Task to carry out:
Reproduce word for word the passage of the forum thread on Nsight Compute memory statistics that runs from "Thanks in advance." up to and including "chart? Thank you.".

Extract to read:
───
Nsight returning incorrect results

Dear all,

I am getting incorrect memory statistics while running an application on both P40 and V100.

Below are the system details:

For P40 GPU:
Cuda version: CUDA 10.1
OS: Ubuntu 18.04

For V100 GPU:
Cuda Version: CUDA 10.0
OS: Ubutnu 16.04


I am running a simple addition program with the modification that all the arrays are pinned on the Host Memory.

Below is the kernel code:

__global__
void add(int n, float *x, float *y, float *z)
{
  int i = blockIdx.x*blockDim.x + threadIdx.x;
  if (i < n) z[i] = x[i] + y[i];
  if (i< n) z[i]++;
}

And this is the main program allocating memory on the host side and providing a pointer of the same to the device.

int main() {
    int N = 1<<10;
    float *x, *y, *z, *d_x, *d_y, *d_z;

    cudaDeviceReset();
    //Allocating memory onto host
    cudaHostAlloc((void **)&x,  N*sizeof(float), cudaHostAllocMapped );
    cudaHostAlloc((void **)&y,  N*sizeof(float), cudaHostAllocMapped );
    cudaHostAlloc((void **)&z,  N*sizeof(float), cudaHostAllocMapped );
    for (int i = 0; i < N; i++) {
        x[i] = 1.0f;
        y[i] = 2.0f;
    }

    //Getting device pointer
    cudaHostGetDevicePointer((void **)&d_x, x, 0);
    cudaHostGetDevicePointer((void **)&d_y, y, 0);
    cudaHostGetDevicePointer((void **)&d_z, z, 0);

    cudaDeviceSynchronize();
    cudaProfilerStart();
    add<<<(N+255)/256, 256>>>(N, d_x, d_y, d_z);
    cudaProfilerStop();
    cudaDeviceSynchronize();

    cudaFreeHost(x);
    cudaFreeHost(y);
    cudaFreeHost(z);
    cudaDeviceReset();
}

Compiling:

nvcc -O0 -Xcicc -O0 -Xptxas -O0 -Xptxas -dlcm=cg -Xptxas -dscm=wb -o [OUTPUT_FILENAME] [FILENAME]


Inconsistent Results obtained:

P40:

Loads and Stores from System Memory: Not Available
Loads from Device Memory : 31.94 KB
Stores to Device Memory : 1.23 MB
(Can’t understand why there are 1.23 MB of stores to Device Memory)

V100:

Shows 0B of loads and stores from System memory, Device memory, L1 cache and L2 cache.


Thanks in advance.
Shweta

Please let us know which exact version of Nsight Compute you are using to collect this data, as well as the display driver version. For the memory metrics you are mentioning, which exact metrics are you referring to, and how to you obtain them (i.e. via UI/Interactive Profile activity, Nsight Compute CLI command line, …)? Do you get those from the memory workload analysis chart? Thank you.

Dear Felix,

For V100:
Nsight version : NsightCompute-1.0
Driver version : 410.79
Command used :
nv-nsight-cu-cli --section MemoryWorkloadAnalysis -f -o [OUTPUT_PROFILE] [EXECUTABLE]

For P40:
Nsight version : NsightCompute-2019.3
Driver Version: 418.67
Command used :
nv-nsight-cu-cli --section MemoryWorkloadAnalysis.* -f -o [OUTPUT_PROFILE] [EXECUTABLE]

For obtaining the metrics on both the system I use NsightCompute CLI.
And I am quoting the results from the memory workload chart analysis.

Thanks a lot!
───
Records provided:
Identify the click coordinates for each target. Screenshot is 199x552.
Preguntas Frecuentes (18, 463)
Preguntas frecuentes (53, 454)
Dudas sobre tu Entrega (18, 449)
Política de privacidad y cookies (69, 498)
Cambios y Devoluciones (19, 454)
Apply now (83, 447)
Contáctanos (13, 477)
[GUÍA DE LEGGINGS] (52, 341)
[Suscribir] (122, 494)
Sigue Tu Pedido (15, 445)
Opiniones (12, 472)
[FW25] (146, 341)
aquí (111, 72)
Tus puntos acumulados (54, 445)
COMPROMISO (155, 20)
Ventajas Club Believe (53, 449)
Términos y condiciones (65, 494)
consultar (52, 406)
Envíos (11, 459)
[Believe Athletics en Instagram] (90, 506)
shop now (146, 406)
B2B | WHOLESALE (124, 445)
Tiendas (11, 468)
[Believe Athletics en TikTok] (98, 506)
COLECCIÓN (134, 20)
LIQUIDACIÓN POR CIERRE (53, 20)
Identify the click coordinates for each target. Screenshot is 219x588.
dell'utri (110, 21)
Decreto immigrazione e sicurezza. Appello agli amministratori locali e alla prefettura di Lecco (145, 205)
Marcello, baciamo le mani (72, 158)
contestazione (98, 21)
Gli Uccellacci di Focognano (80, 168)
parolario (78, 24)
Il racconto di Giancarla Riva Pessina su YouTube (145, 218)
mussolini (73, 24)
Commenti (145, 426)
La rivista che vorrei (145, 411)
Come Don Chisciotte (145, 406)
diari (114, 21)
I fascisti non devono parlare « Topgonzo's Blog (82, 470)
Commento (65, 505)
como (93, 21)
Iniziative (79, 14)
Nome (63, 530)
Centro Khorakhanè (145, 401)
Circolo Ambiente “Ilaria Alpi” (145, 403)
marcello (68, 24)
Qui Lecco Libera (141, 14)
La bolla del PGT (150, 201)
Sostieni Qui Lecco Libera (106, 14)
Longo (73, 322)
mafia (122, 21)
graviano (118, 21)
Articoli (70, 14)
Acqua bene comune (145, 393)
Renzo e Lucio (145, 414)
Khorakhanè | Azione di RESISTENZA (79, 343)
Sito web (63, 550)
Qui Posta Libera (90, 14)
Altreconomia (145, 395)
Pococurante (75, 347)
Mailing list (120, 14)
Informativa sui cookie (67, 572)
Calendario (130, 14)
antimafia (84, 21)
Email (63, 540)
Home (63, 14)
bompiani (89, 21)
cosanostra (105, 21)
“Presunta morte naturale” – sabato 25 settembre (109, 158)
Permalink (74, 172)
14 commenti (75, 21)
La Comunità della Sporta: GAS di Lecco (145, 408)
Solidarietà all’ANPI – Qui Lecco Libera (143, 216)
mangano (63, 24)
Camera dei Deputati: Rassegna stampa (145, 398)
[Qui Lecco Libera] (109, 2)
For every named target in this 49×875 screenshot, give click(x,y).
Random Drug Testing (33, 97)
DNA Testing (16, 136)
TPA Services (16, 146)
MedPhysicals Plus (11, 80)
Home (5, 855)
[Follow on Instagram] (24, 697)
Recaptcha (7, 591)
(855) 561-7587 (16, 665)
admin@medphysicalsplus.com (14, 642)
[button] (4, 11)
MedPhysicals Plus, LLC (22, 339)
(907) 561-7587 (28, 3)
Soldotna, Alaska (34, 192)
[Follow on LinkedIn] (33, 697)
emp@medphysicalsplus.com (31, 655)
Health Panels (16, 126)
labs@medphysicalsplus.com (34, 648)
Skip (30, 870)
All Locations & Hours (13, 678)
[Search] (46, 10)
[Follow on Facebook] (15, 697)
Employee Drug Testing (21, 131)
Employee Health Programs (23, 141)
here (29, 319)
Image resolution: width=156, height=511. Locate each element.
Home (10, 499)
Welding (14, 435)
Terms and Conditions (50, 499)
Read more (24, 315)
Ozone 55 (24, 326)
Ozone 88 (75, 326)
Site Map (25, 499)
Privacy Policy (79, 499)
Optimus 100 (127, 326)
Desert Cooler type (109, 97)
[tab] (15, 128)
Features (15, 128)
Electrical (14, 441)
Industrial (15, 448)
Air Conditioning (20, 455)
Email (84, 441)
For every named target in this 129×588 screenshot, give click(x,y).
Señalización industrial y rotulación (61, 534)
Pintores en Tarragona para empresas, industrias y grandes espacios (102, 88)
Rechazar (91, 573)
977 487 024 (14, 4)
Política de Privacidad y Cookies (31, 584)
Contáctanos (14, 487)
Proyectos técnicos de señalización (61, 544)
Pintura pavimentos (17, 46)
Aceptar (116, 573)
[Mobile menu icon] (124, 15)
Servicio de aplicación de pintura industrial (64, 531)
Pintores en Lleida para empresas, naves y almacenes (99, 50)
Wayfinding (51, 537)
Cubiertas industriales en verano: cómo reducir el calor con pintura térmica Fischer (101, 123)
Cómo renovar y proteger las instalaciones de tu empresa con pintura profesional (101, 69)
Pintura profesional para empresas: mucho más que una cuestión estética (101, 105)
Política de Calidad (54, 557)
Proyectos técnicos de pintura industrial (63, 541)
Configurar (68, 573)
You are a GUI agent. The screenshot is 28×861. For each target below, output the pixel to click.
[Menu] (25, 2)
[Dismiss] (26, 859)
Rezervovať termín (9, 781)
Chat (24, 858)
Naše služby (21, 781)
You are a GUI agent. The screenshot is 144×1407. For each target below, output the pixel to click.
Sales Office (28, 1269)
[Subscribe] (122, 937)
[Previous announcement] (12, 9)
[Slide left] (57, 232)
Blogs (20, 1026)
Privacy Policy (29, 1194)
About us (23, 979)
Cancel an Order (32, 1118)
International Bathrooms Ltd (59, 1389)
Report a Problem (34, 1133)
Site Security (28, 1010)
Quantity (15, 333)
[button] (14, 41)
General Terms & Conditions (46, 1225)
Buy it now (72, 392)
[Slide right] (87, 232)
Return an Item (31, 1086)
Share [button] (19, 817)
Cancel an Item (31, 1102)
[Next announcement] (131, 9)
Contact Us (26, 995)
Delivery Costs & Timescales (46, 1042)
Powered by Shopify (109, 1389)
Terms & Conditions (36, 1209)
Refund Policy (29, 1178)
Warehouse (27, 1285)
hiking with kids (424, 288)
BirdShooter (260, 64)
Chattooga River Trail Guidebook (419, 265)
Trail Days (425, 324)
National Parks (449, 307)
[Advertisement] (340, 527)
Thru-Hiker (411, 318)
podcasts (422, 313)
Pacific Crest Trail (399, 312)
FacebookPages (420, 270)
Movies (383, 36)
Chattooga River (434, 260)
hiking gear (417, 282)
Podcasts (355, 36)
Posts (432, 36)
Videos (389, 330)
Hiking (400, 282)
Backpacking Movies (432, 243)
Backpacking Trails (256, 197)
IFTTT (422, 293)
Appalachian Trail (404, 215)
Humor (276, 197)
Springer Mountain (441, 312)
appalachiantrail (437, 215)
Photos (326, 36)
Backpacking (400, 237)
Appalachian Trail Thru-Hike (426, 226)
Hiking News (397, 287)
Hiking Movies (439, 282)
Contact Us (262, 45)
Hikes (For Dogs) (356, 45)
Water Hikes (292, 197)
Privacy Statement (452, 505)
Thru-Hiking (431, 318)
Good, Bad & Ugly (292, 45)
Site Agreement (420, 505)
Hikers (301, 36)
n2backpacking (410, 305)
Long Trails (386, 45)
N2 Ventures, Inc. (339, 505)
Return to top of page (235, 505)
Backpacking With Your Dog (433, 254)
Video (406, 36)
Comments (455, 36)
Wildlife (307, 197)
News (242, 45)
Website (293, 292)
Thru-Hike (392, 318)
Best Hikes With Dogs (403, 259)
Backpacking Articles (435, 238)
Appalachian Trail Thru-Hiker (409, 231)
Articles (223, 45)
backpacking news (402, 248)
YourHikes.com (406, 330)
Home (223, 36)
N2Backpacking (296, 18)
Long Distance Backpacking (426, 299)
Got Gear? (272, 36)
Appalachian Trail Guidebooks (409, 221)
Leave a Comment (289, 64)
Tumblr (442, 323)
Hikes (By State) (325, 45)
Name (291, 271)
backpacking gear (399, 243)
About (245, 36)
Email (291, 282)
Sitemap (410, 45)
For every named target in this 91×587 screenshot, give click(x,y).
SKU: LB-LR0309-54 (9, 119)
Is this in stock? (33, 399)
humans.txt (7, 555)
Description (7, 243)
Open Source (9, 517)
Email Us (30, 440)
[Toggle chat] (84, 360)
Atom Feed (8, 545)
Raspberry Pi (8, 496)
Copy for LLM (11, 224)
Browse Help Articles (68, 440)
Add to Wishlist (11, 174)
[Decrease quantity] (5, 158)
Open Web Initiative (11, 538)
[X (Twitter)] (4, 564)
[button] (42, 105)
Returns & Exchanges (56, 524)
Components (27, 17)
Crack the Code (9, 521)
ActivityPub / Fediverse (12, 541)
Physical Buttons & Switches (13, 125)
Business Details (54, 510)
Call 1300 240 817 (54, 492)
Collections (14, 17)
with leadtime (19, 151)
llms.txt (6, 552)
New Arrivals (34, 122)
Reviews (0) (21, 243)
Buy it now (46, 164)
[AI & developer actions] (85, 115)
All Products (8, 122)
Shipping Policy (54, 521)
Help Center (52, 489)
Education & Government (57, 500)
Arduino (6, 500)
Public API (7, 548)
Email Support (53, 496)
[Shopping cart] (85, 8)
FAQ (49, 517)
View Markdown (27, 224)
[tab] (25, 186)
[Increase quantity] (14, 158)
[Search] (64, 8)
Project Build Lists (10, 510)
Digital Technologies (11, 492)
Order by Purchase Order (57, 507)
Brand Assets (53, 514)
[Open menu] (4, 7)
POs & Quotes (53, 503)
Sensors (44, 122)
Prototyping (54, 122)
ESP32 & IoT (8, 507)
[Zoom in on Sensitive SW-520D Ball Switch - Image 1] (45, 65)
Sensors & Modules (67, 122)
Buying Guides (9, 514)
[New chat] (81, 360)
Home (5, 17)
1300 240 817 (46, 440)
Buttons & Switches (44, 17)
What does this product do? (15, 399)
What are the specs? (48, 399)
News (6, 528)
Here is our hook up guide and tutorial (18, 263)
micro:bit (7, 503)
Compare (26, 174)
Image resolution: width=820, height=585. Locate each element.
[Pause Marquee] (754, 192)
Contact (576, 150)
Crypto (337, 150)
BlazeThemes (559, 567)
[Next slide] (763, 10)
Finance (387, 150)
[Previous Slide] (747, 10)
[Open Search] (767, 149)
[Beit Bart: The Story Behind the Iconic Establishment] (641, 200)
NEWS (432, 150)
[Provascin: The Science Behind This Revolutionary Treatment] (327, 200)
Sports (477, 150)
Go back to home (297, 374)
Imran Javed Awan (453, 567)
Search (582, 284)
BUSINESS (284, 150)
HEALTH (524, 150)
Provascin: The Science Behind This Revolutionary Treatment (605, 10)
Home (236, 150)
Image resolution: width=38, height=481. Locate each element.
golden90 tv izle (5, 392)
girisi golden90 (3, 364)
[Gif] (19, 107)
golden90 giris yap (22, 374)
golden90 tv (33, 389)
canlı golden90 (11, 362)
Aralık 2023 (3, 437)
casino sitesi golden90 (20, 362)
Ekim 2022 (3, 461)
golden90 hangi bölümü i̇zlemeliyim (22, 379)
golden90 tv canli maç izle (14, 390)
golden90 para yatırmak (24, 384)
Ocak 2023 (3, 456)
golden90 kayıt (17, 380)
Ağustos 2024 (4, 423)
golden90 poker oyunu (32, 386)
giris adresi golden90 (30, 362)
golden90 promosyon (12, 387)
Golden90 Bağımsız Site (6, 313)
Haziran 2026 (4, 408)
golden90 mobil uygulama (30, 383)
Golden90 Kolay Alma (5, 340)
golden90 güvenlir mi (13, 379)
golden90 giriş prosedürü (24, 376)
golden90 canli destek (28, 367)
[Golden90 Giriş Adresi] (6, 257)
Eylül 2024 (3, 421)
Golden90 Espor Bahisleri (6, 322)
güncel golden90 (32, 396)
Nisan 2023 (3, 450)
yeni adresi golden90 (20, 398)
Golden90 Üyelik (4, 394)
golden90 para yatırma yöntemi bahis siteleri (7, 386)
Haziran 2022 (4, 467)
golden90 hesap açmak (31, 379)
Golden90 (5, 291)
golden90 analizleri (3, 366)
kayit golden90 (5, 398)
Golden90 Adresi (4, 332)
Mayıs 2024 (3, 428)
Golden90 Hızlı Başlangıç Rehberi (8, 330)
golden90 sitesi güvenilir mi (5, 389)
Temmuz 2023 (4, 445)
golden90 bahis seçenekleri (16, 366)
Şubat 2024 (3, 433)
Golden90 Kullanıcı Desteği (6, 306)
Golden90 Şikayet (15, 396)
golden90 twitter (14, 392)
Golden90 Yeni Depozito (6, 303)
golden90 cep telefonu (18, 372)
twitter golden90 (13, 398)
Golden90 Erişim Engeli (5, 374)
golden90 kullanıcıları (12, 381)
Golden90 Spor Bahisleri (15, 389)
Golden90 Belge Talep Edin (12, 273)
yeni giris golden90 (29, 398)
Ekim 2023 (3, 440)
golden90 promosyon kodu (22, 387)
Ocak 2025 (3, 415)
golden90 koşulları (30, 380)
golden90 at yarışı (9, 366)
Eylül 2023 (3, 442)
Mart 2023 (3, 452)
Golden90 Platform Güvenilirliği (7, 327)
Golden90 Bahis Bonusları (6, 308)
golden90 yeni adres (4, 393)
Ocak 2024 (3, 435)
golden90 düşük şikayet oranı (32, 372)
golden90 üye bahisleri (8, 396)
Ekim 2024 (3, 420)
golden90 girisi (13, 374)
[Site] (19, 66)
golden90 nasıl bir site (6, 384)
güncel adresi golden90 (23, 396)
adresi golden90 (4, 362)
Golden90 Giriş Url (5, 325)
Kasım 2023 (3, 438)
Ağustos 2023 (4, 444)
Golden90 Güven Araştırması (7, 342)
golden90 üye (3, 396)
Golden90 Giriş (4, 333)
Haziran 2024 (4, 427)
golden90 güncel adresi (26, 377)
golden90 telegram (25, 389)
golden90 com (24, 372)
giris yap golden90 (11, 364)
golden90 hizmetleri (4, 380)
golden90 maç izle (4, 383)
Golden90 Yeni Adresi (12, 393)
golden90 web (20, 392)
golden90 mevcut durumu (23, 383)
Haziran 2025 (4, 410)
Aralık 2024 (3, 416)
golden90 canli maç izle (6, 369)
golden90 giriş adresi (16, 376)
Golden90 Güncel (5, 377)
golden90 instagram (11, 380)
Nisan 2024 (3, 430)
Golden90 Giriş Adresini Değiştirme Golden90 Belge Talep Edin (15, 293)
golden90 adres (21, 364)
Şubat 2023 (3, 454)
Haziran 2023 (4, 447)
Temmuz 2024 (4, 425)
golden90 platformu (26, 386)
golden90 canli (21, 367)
───
Right answer:
Thanks in advance.
Shweta

Please let us know which exact version of Nsight Compute you are using to collect this data, as well as the display driver version. For the memory metrics you are mentioning, which exact metrics are you referring to, and how to you obtain them (i.e. via UI/Interactive Profile activity, Nsight Compute CLI command line, …)? Do you get those from the memory workload analysis chart? Thank you.